Kelly acknowledges that he, like most astronauts, has had “vision issues” on all three of his flights. In 1999 he was 35 and had “bad middle vision” for a while. Eight years later, when he commanded STS 118, he was already wearing reading glasses. And in 2010-2011, his eyesight “generally changed in a negative way” while he was aboard the space station, but corrected three months after his return. At present, Kelly, who turns 51 on February 21, wears glasses for distance.

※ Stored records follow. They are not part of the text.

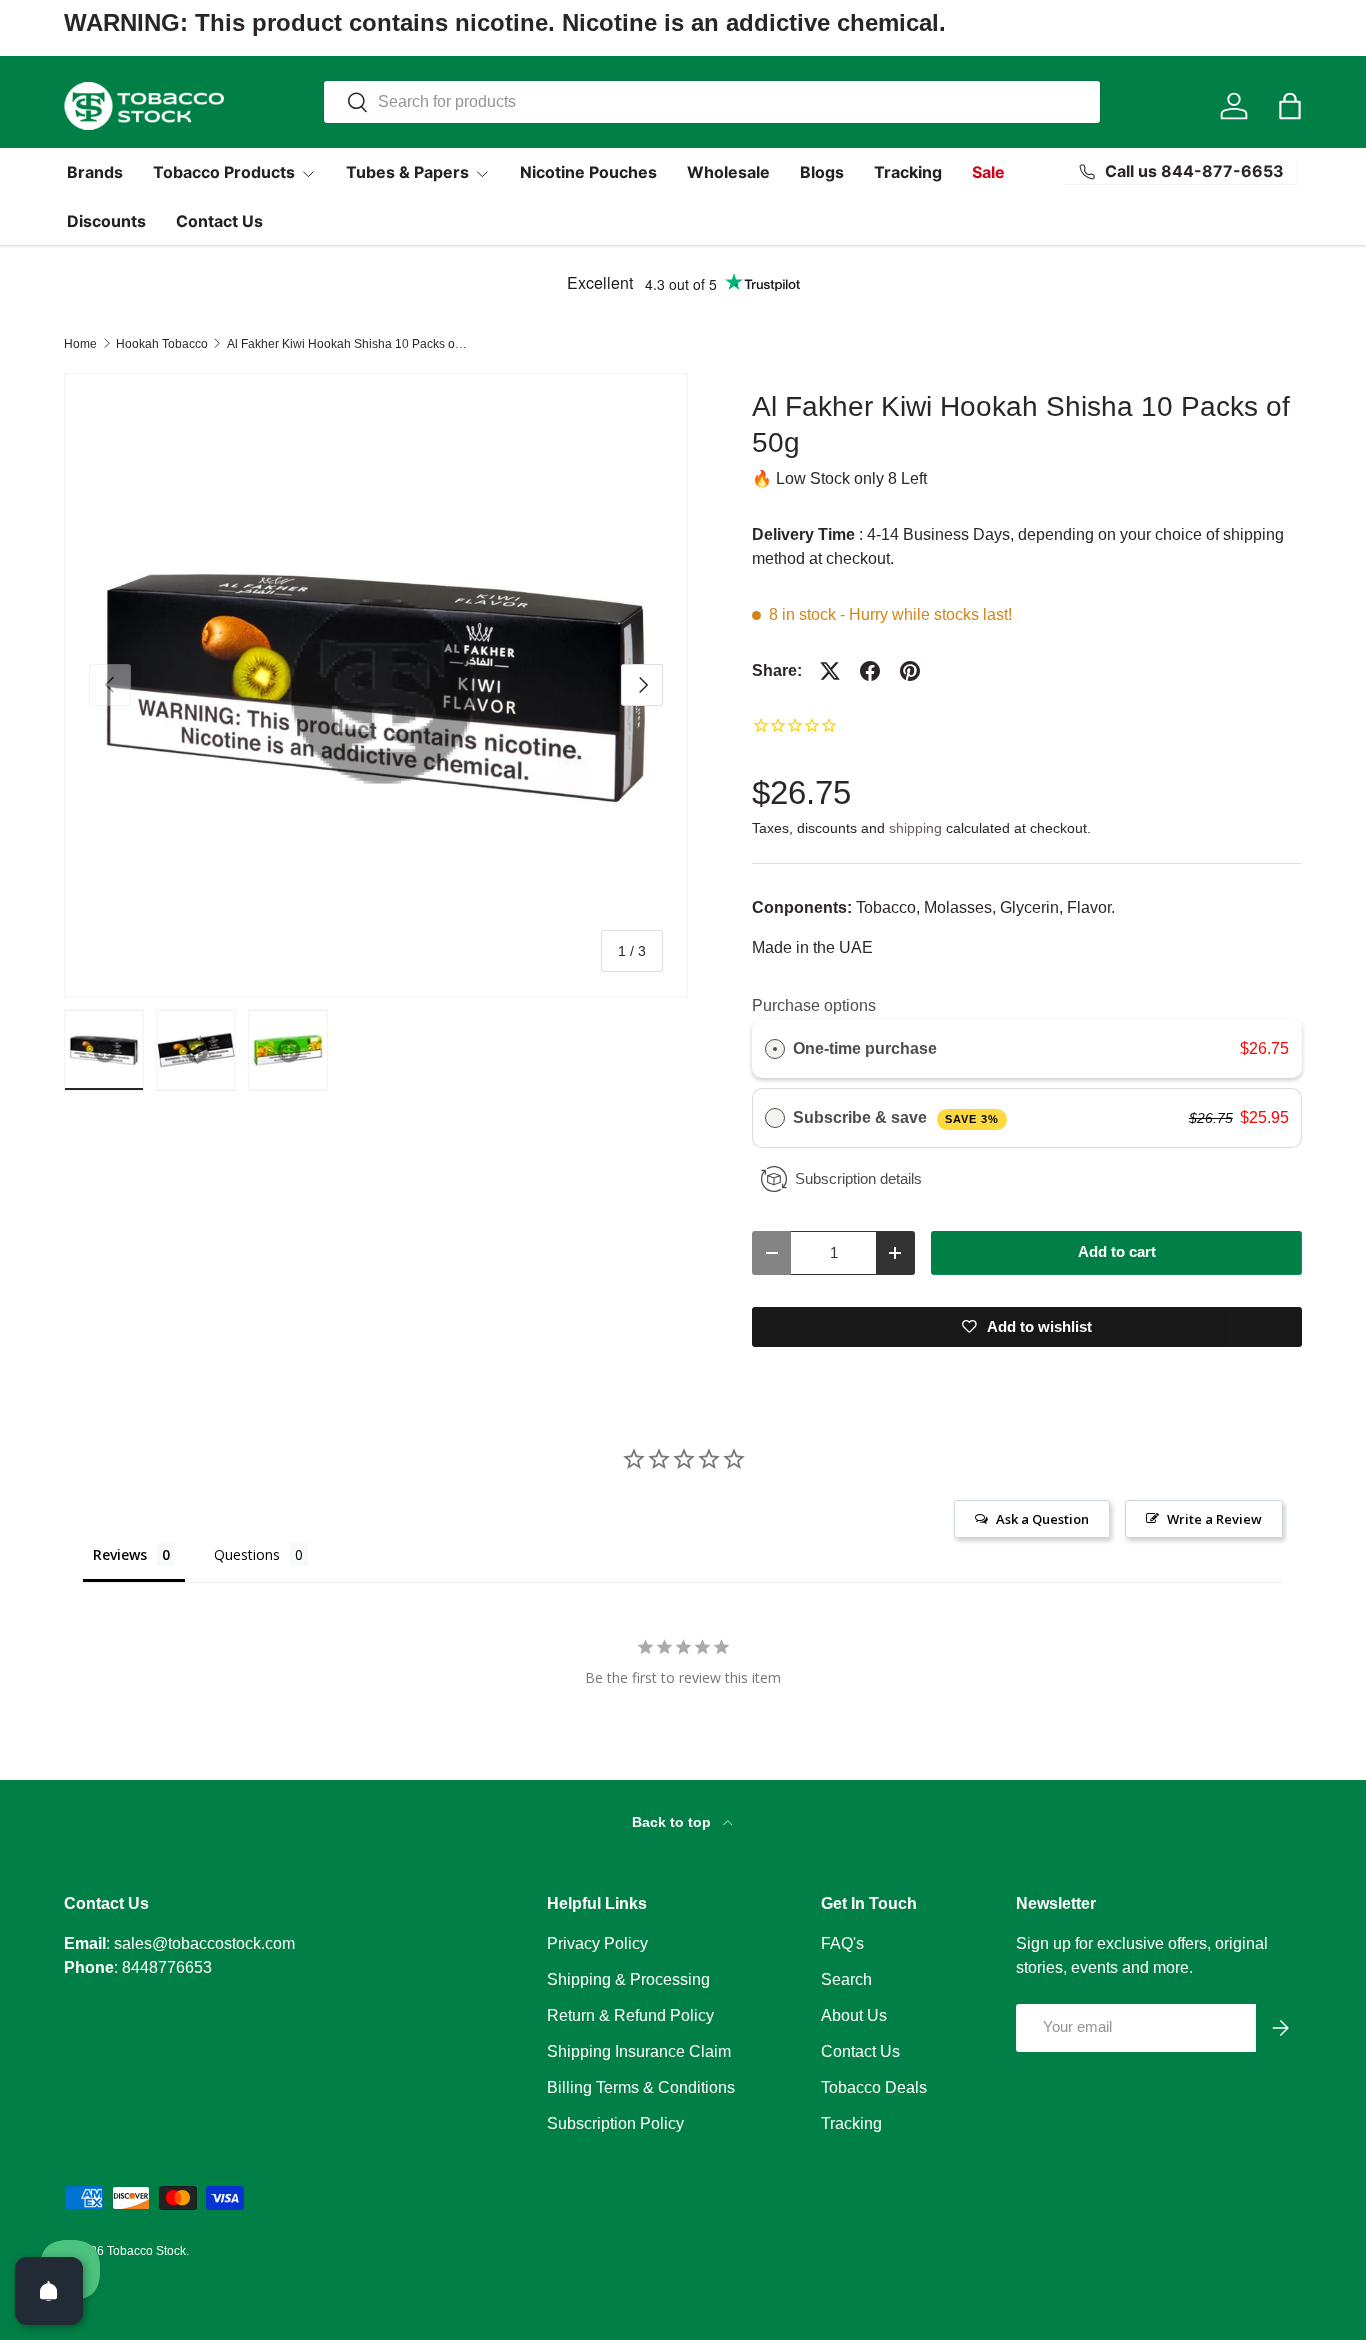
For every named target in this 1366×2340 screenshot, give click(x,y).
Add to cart (1117, 1252)
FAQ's (842, 1943)
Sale (988, 172)
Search (846, 1979)
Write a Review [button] (1214, 1519)
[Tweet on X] (830, 671)
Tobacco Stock (146, 2251)
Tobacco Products (224, 172)
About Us (854, 2015)
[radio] (775, 1049)
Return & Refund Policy (630, 2015)
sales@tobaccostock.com (204, 1943)
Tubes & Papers (407, 172)
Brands (95, 172)
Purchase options (814, 1005)
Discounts (106, 221)
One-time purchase (865, 1048)
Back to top (673, 1822)
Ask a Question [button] (1042, 1519)
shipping (915, 828)
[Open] (49, 2291)
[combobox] (712, 102)
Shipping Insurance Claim (639, 2051)
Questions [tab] (247, 1554)
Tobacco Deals (874, 2087)
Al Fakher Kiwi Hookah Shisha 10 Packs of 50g (347, 344)
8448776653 (167, 1967)
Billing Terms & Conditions (641, 2087)
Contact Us (219, 221)
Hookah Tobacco (162, 344)
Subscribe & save (895, 1117)
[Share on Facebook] (870, 671)
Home (80, 344)
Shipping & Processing (628, 1979)
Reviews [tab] (120, 1554)
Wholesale (728, 172)
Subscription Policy (615, 2123)
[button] (1290, 106)
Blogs (822, 172)
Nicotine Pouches (588, 172)
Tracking (908, 172)
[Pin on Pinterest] (910, 671)
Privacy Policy (597, 1943)
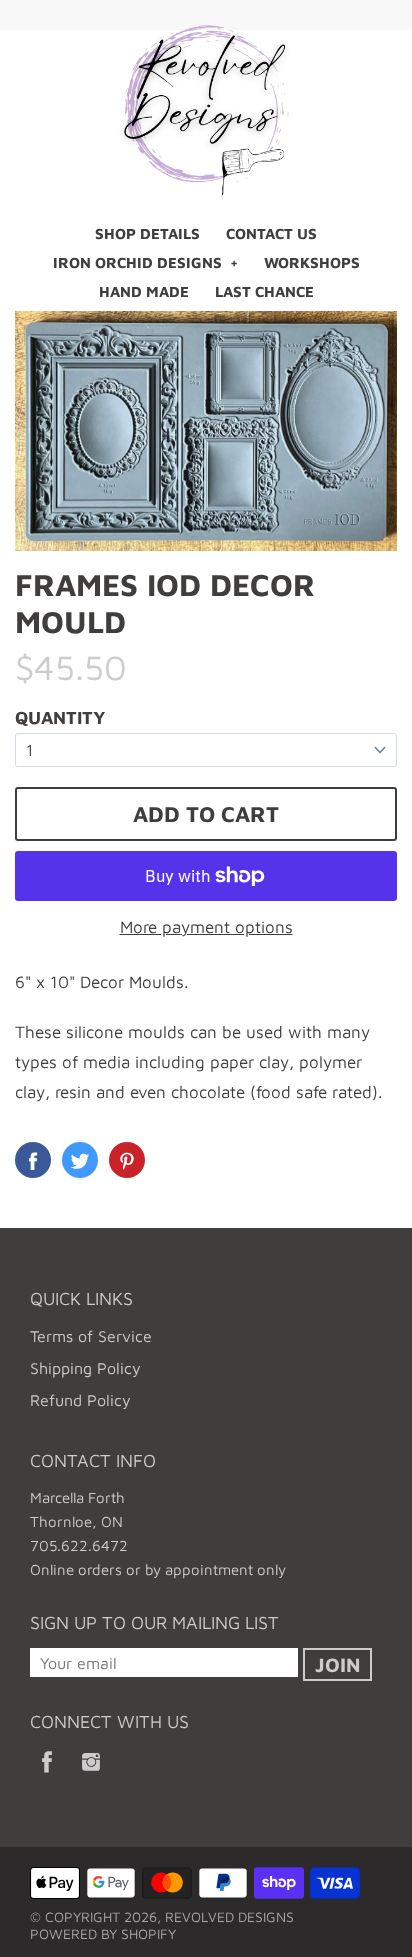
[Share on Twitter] (80, 1160)
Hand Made (144, 291)
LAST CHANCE (264, 291)
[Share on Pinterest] (127, 1160)
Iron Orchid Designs (137, 262)
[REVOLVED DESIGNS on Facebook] (47, 1775)
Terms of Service (91, 1336)
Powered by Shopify (103, 1933)
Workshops (312, 262)
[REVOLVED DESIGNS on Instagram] (91, 1775)
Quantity (60, 717)
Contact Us (271, 233)
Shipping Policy (85, 1368)
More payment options (206, 927)
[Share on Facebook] (33, 1160)
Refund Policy (80, 1400)
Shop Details (147, 233)
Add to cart (206, 814)
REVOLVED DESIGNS (229, 1916)
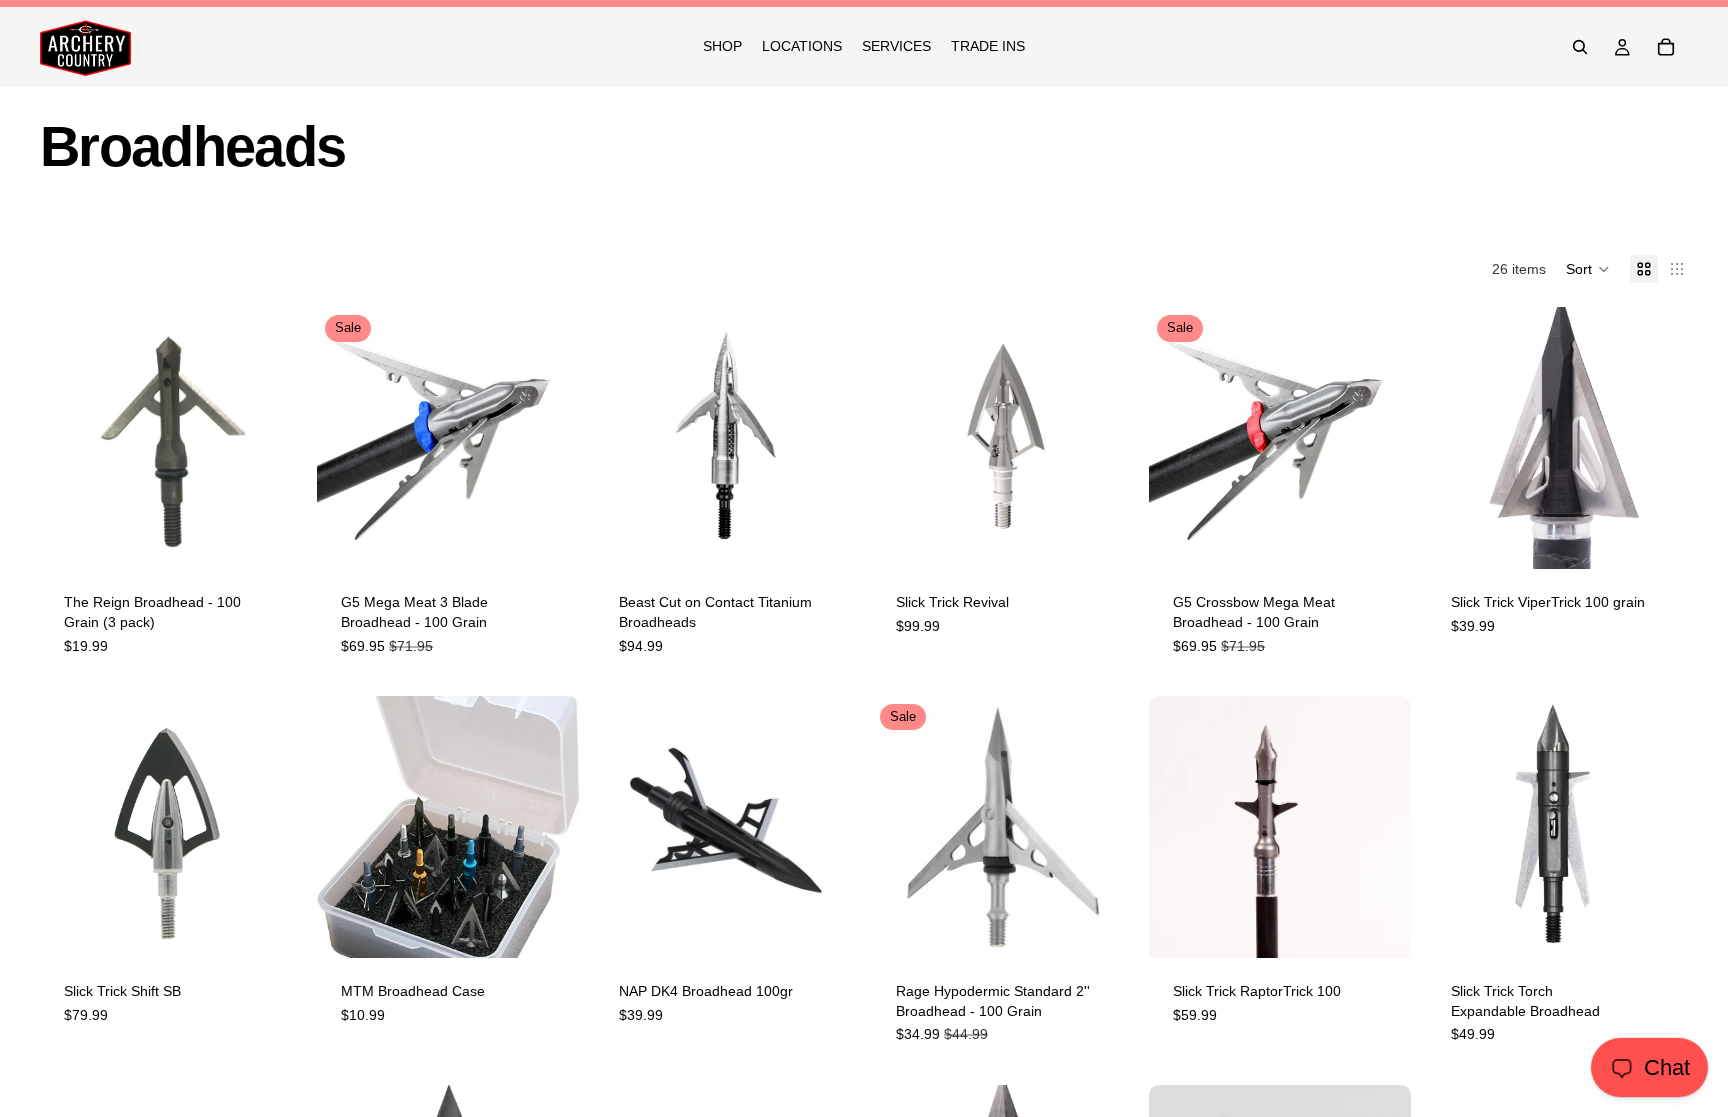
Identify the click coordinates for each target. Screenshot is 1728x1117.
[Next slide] (826, 438)
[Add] (271, 539)
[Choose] (825, 539)
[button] (1588, 269)
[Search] (1580, 47)
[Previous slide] (625, 438)
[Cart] (1666, 47)
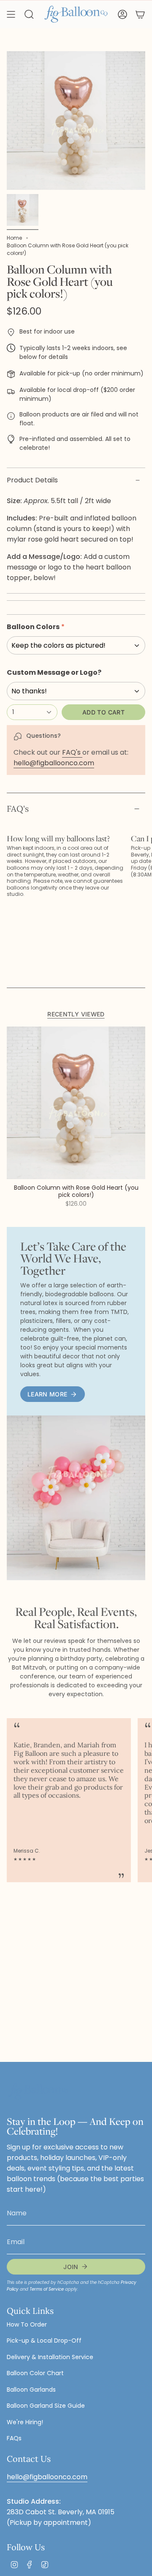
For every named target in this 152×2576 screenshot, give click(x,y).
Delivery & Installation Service (50, 2357)
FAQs (14, 2438)
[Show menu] (11, 14)
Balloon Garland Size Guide (46, 2405)
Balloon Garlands (31, 2389)
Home (14, 237)
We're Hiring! (25, 2422)
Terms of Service (47, 2289)
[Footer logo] (38, 2092)
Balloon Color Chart (35, 2373)
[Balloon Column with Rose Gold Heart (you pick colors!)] (76, 1103)
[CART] (140, 14)
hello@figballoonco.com (54, 763)
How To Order (27, 2324)
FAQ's (72, 752)
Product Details (32, 480)
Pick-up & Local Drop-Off (44, 2340)
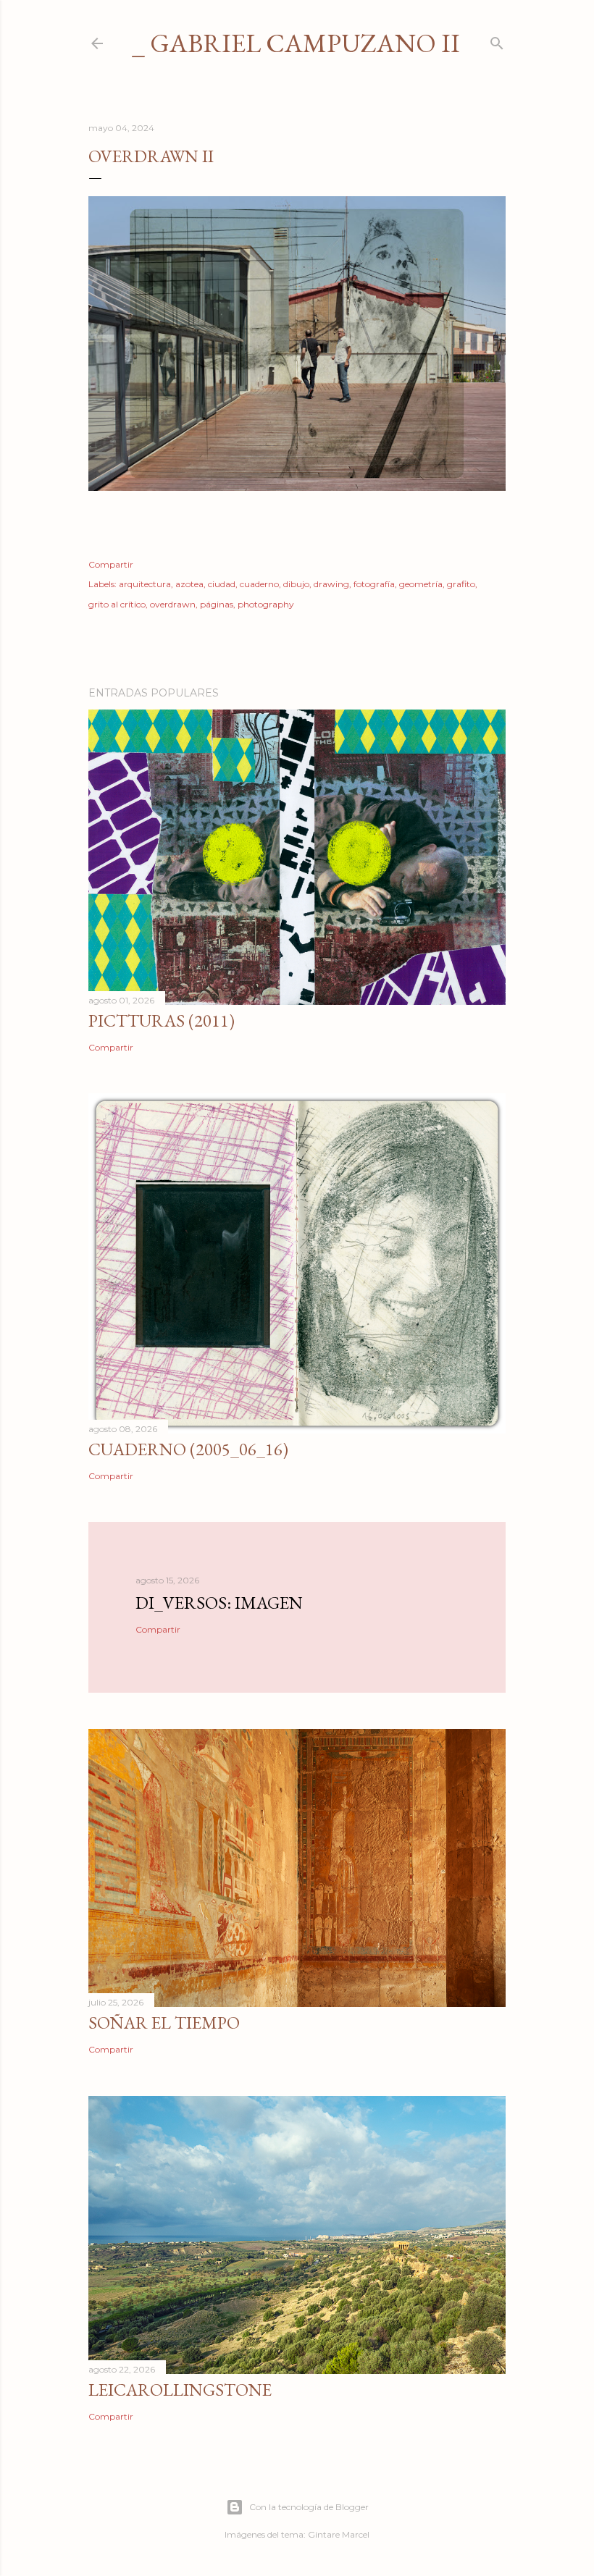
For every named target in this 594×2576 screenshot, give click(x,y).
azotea (189, 583)
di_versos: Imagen (219, 1602)
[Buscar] (497, 40)
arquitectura (145, 583)
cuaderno (259, 583)
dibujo (296, 583)
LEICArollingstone (180, 2389)
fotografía (374, 583)
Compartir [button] (110, 564)
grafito (461, 583)
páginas (216, 604)
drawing (331, 583)
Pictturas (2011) (161, 1020)
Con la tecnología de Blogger (309, 2506)
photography (266, 604)
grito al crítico (117, 604)
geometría (421, 583)
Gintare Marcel (338, 2534)
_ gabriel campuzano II (296, 43)
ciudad (221, 583)
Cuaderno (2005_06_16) (188, 1449)
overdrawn (173, 604)
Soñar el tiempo (164, 2022)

Kornienko, 54, is also a space station veteran and a spacewalker with only four fewer days in orbit than his crewmate. Drafted out of high school into the Soviet army, he became a paratrooper, then served as a Moscow policeman while he went to engineering school. He joined the cosmonaut corps in 1998, the same year Kelly became an astronaut. He does not wear glasses, Kelly says, but may use contact lenses.
Since vision impairment came to the attention of researchers, scientists have floated several theories as to its cause: Bloodstream toxins might put pressure on the eye. Improper technique during exercise sessions might increase fluid pressure in the brain. And as always, radiation remains a suspect.
But NASA’s working hypothesis is that when weightlessness displaces fluid surrounding the brain, some of the excess migrates down the optic nerve sheath until it presses into the back of the eye. This can have grim implications: “The bogeyman is whether [a prolonged increase in cranial pressure] is going to cause other neural impacts—to fine motor coordination, headaches, memory,” Shelhamer says. If it does, “you’ve got a serious, serious problem.”